Record oil prices and the credit-market slump that spurred more than $400 billion in asset writedowns and loan losses at banks worldwide will prevent the market from rallying, Steinhardt, 67, said in a Bloomberg Television interview today. The Standard & Poor's 500 Index declined 19.99 percent from its October record through yesterday, just short of the 20 percent threshold of a so-called bear market.
''There are genuine, solid, fearful reasons for a bear market,'' Steinhardt said. ''I don't think we're at a bottom.'' He added, ''I can think of only one quick fix, which is a dramatic, substantial drop in the price of oil.''
Steinhardt was 19 when he started his Wall Street career as a securities analyst after graduating in 1960 from the Wharton School of the University of Pennsylvania. In 1967, he opened New York-based Steinhardt Management Co., which produced hedge-fund returns averaging 24 percent a year for the next 28 years.
He closed the firm in 1995 when it had $2.6 billion under management to pursue philanthropy. He is chairman of WisdomTree Investments Inc., a New York-based asset-management firm that offers exchange-traded funds.
'Inexplicable' Advance
Crude oil surged 88 percent in the past year and reached a record $145.85 a barrel on July 3. Some of that advance is sustainable, Steinhardt said.
''A lot of it's political, a lot of it is inexplicable, but I don't think oil at $100 a barrel is very difficult to imagine,'' he said. ''If there were a will in the key centers of power in this country to get the price of oil down, it would come down.''
The Federal Reserve, which cited rising oil prices last month after ending its most aggressive monetary easing in two decades, should raise interest rates ''a little bit'' to restrain inflation, which is on the verge of accelerating, Steinhardt said. Consumer prices in the U.S. climbed 4.2 percent in the year through May and probably rose at a 4.5 percent pace in June, according to a Bloomberg News survey of economists.

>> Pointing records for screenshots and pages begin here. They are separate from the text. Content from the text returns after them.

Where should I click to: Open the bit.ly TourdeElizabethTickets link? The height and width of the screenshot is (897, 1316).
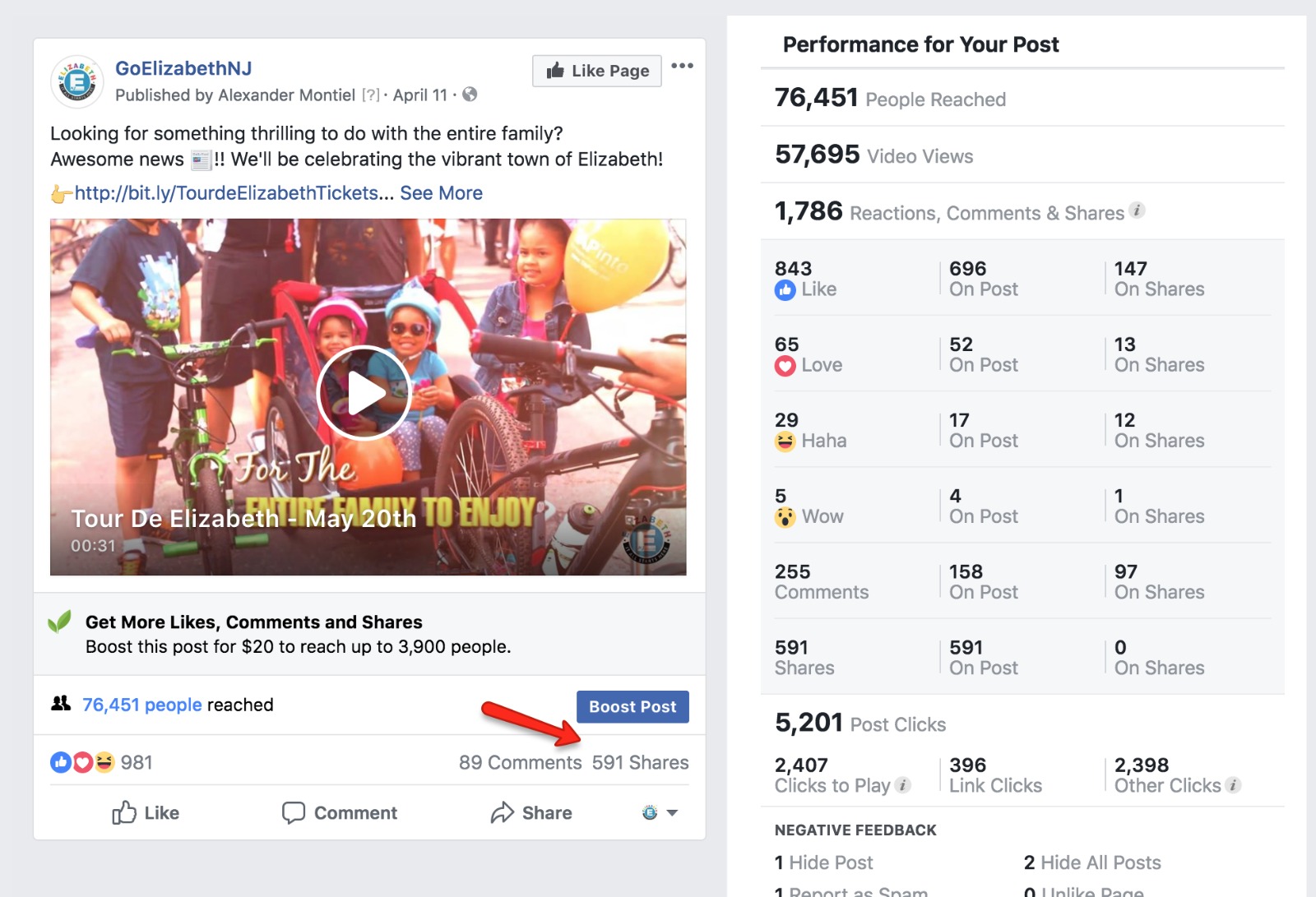coord(226,193)
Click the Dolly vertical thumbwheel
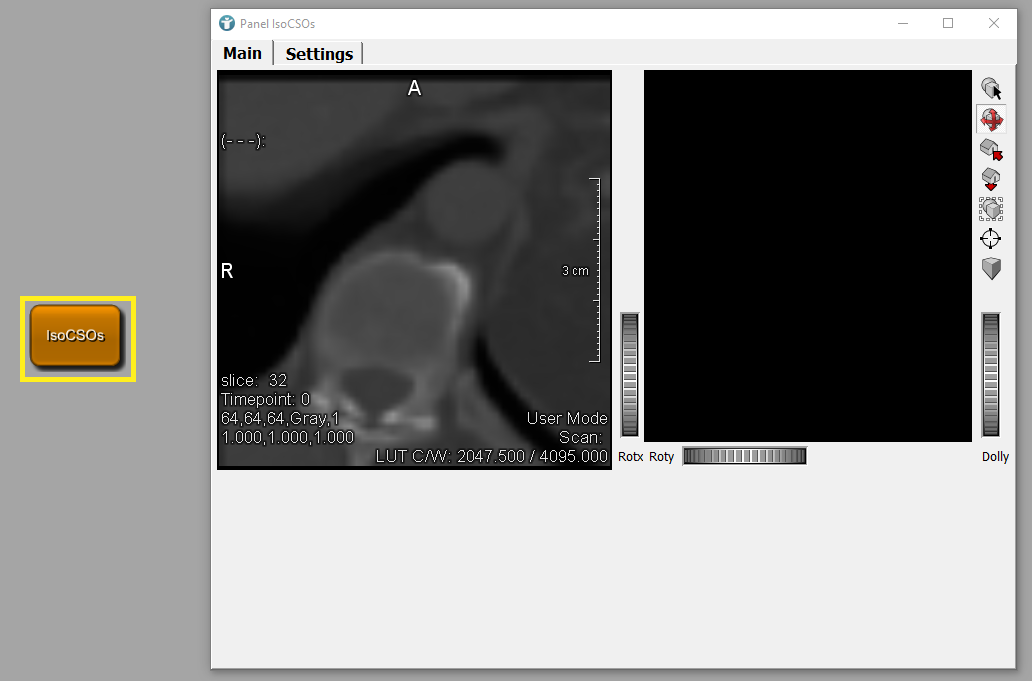The width and height of the screenshot is (1032, 681). click(x=991, y=374)
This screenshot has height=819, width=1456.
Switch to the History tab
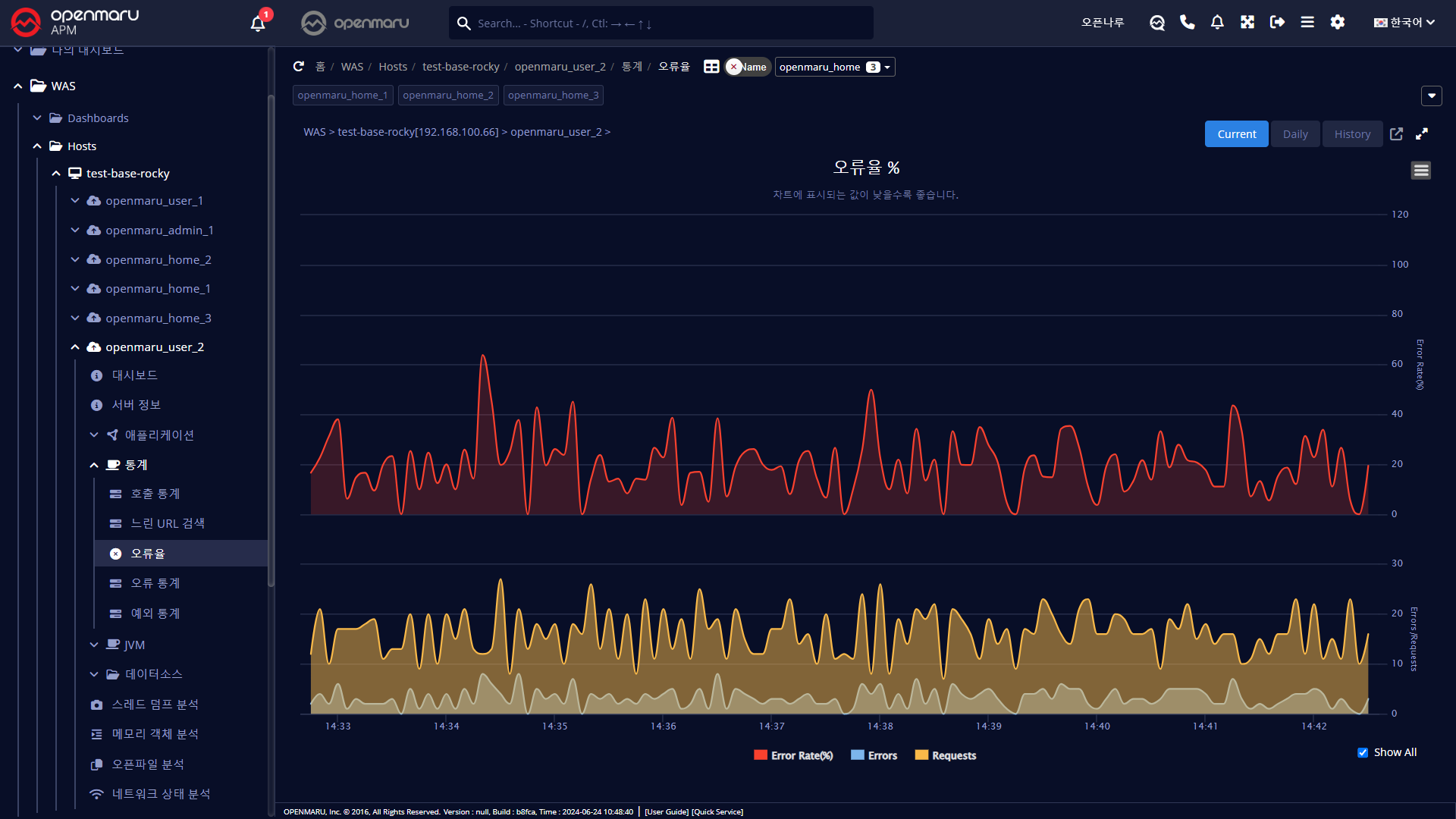pyautogui.click(x=1352, y=134)
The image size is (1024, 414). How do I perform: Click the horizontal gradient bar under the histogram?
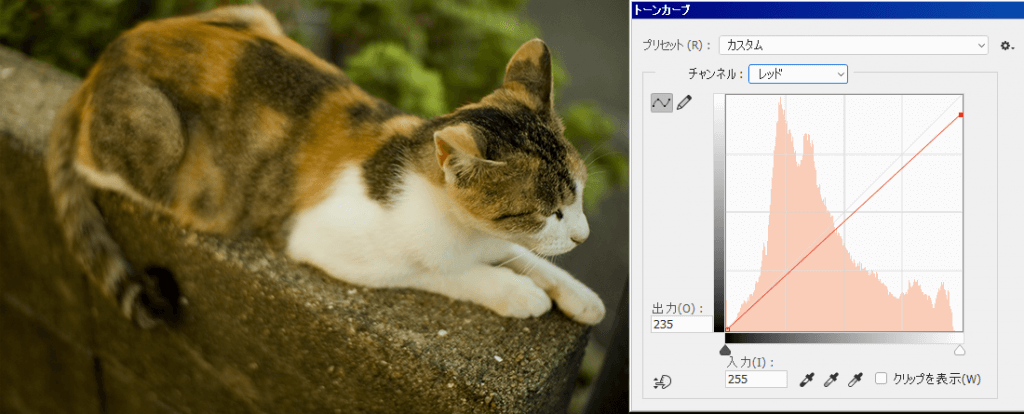[x=844, y=338]
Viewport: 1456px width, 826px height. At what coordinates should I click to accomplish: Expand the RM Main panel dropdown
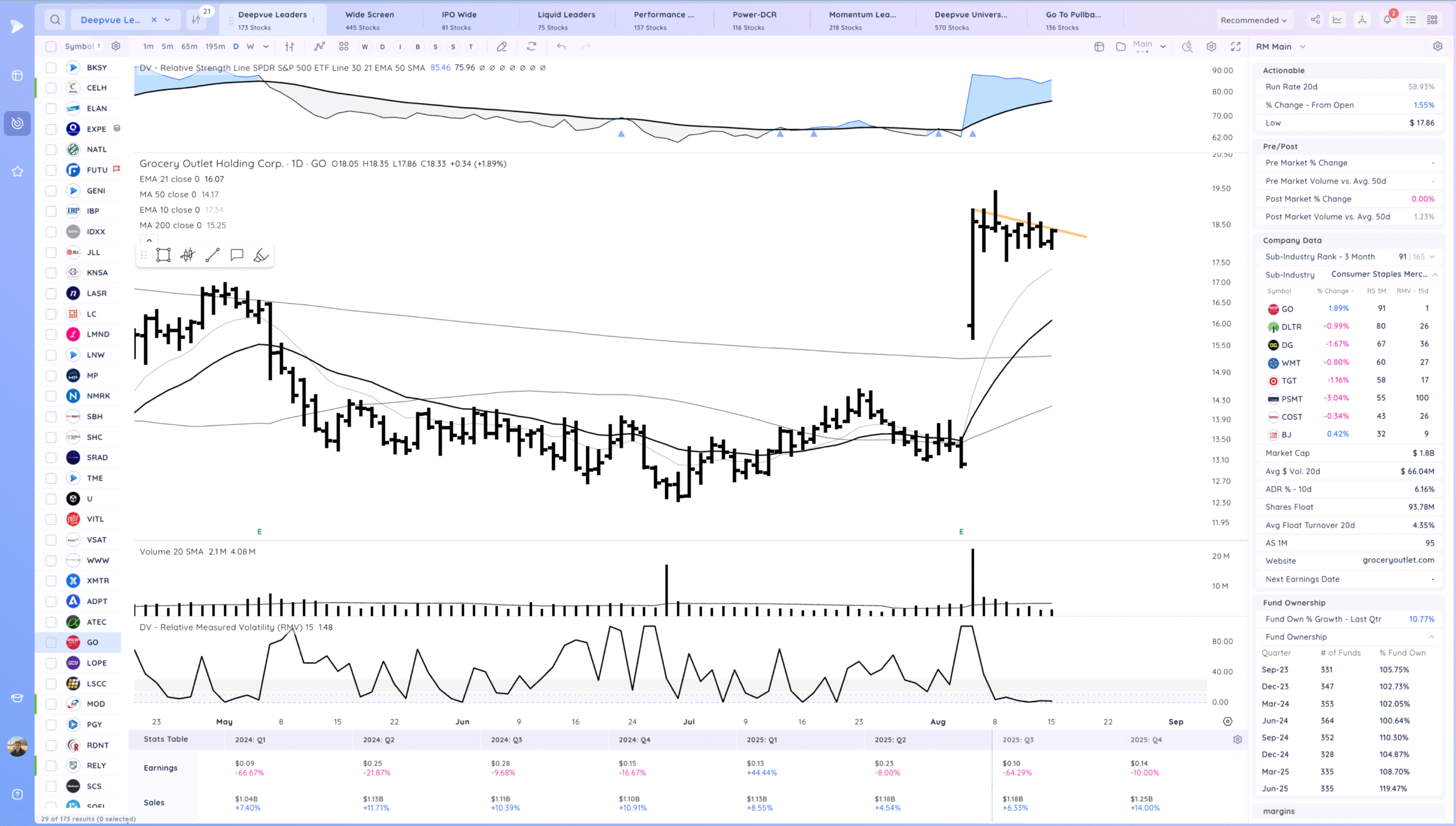click(1302, 47)
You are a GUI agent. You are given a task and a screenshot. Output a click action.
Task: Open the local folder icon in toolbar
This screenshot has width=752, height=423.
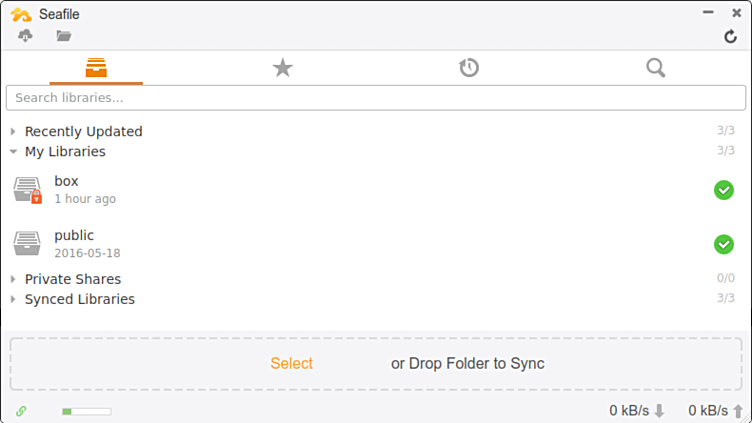pos(64,36)
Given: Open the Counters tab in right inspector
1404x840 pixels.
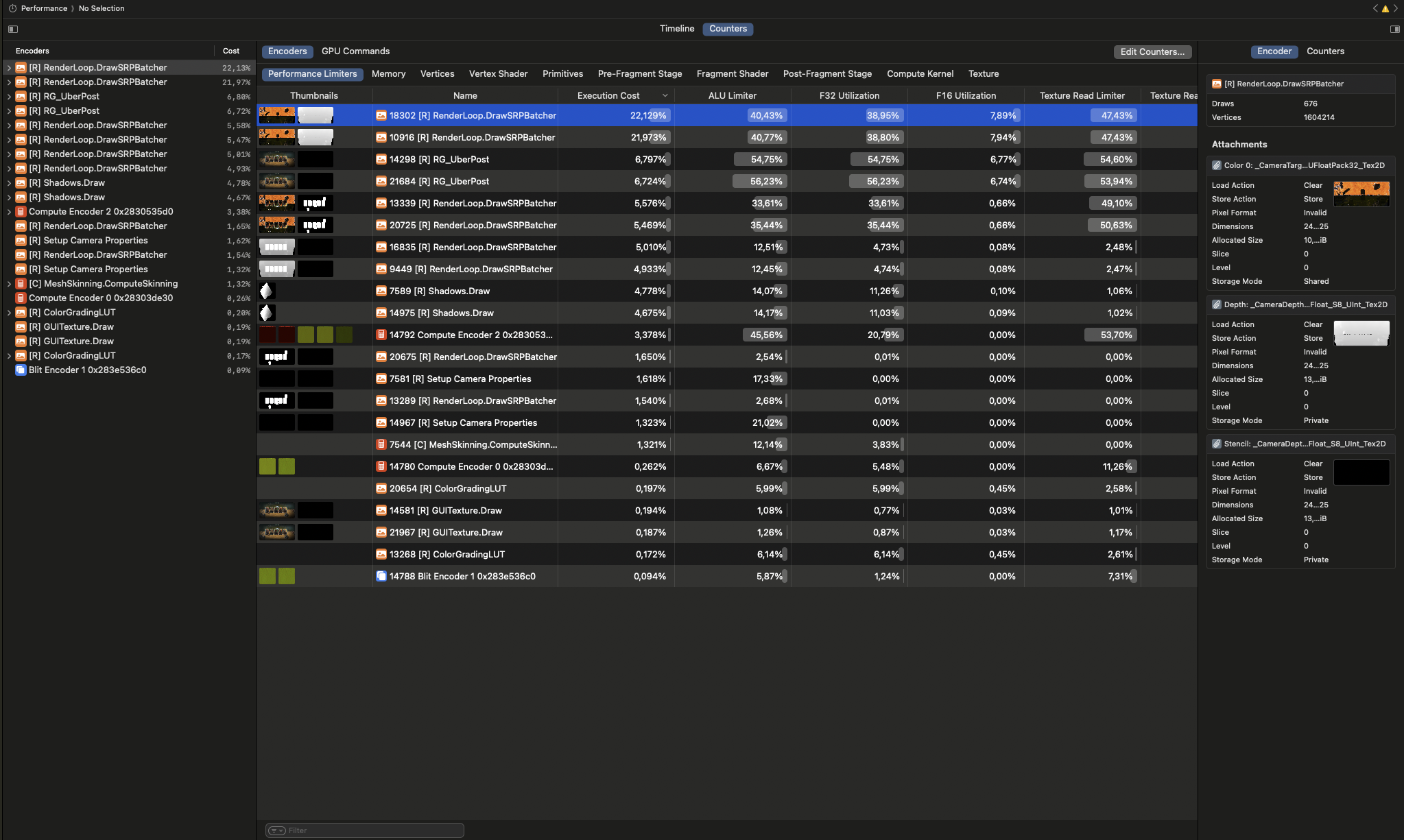Looking at the screenshot, I should (x=1324, y=51).
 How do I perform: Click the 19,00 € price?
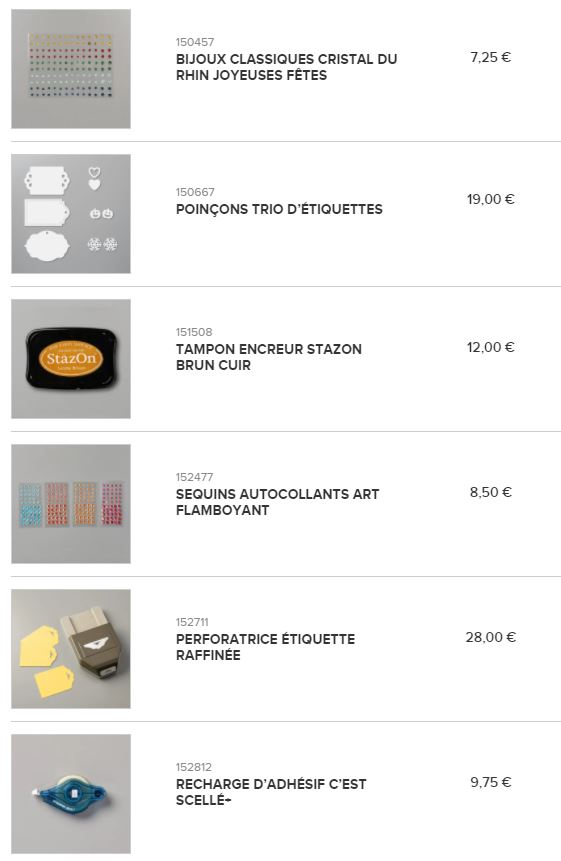490,199
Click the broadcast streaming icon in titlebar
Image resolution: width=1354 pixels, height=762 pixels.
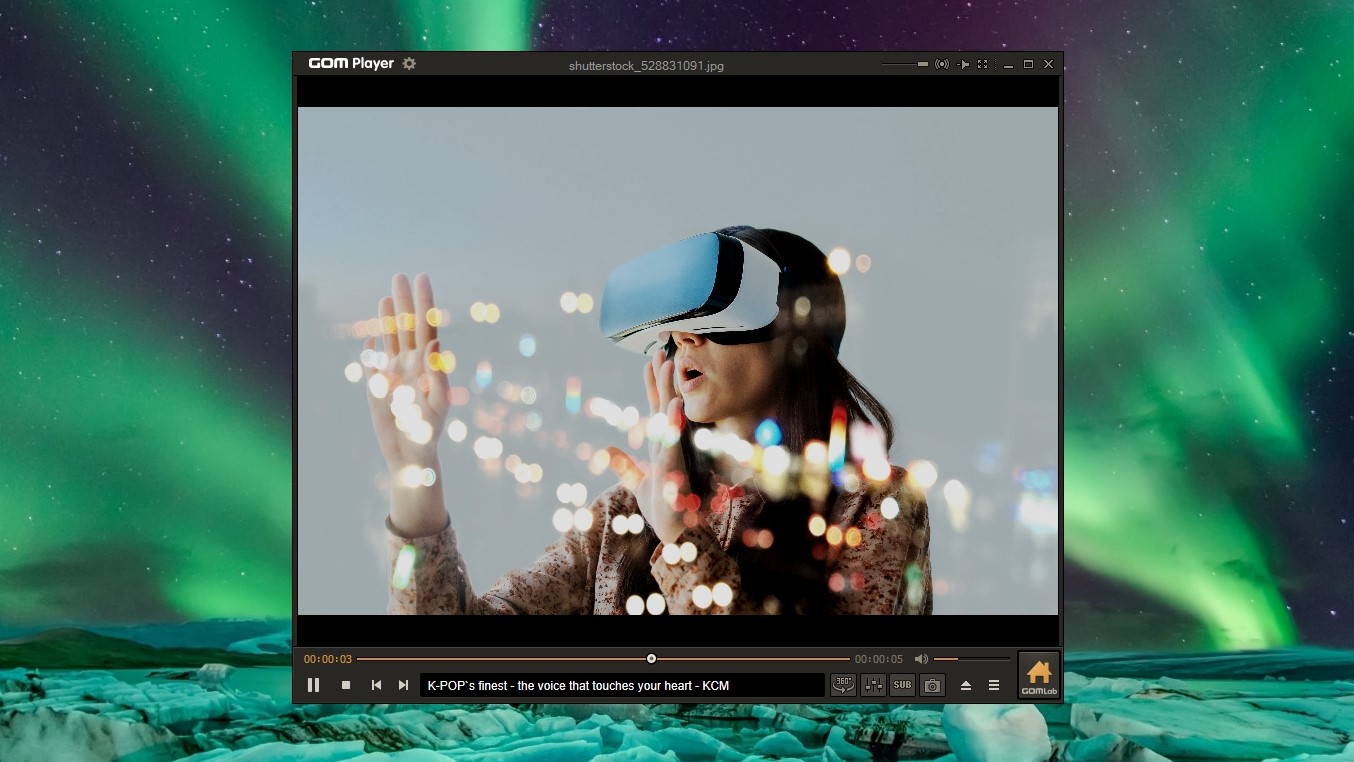[x=941, y=64]
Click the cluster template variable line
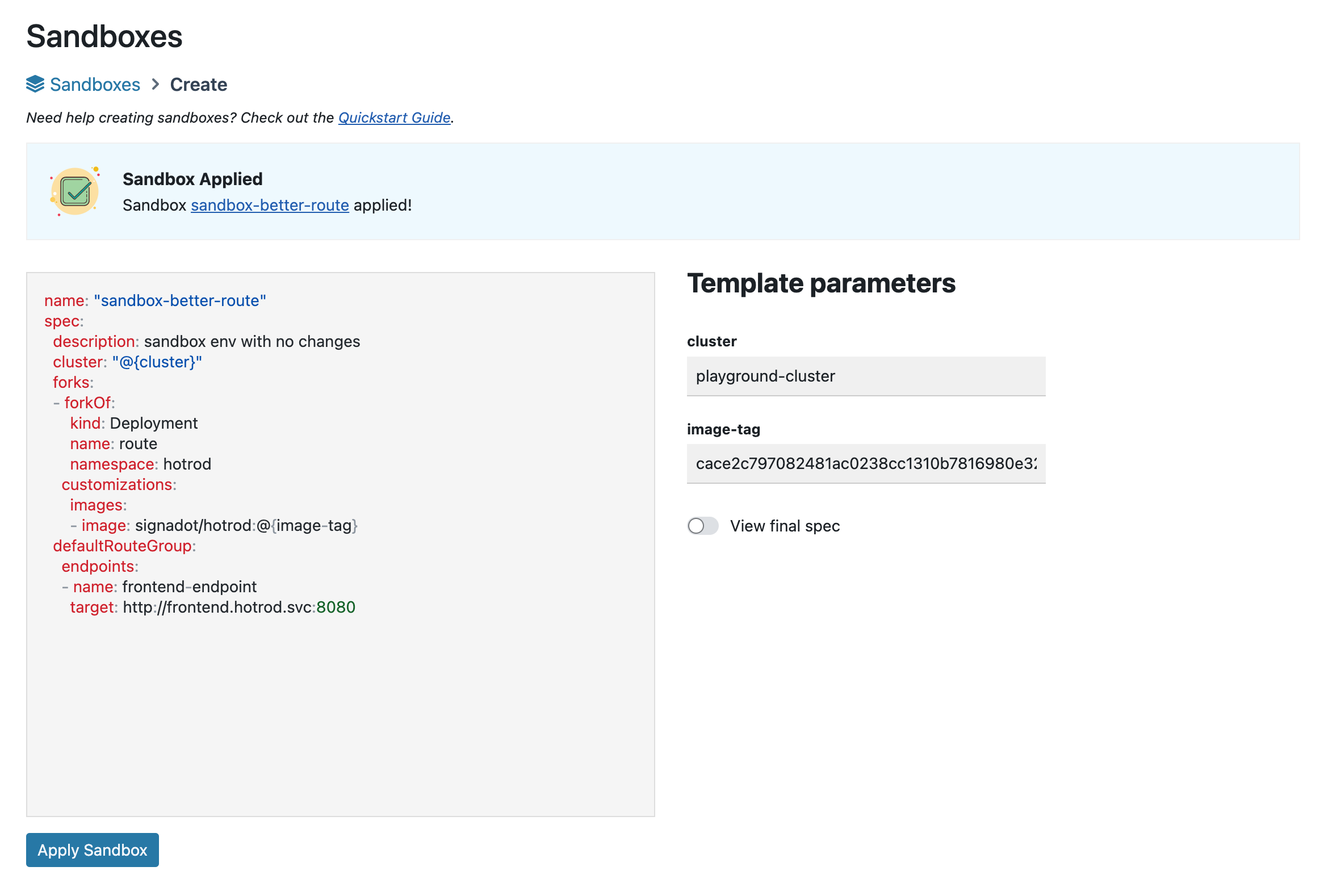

Rising bets against U.S. stocks and growing pessimism among investors, usually indicators that it's time to purchase shares, are giving a false buy signal, he said.
'This Time It's Different'
''There is rarely a moment such as this where as a contrarian, one sees so many reasons technically, stock market- wise to be bullish. I can't imagine a circumstance where a market is more available, more ripe for a rally than this one,'' Steinhardt said. Still, ''this time it's different,'' he added.
General Motors Corp., Ford Motor Co., airlines, banks, mortgage lenders and brokerages, ''companies and industries that heretofore had been sacrosanct,'' are in jeopardy amid higher inflation and slowing economic growth, he said. GM, the biggest U.S. automaker, retreated 72 percent for the Dow Jones Industrial Average's biggest loss since the measure's record high in October.
''It's an extraordinary phenomenon where that which was the heartland of America is now so, so sick and not easily vulnerable to improvement,'' Steinhardt added.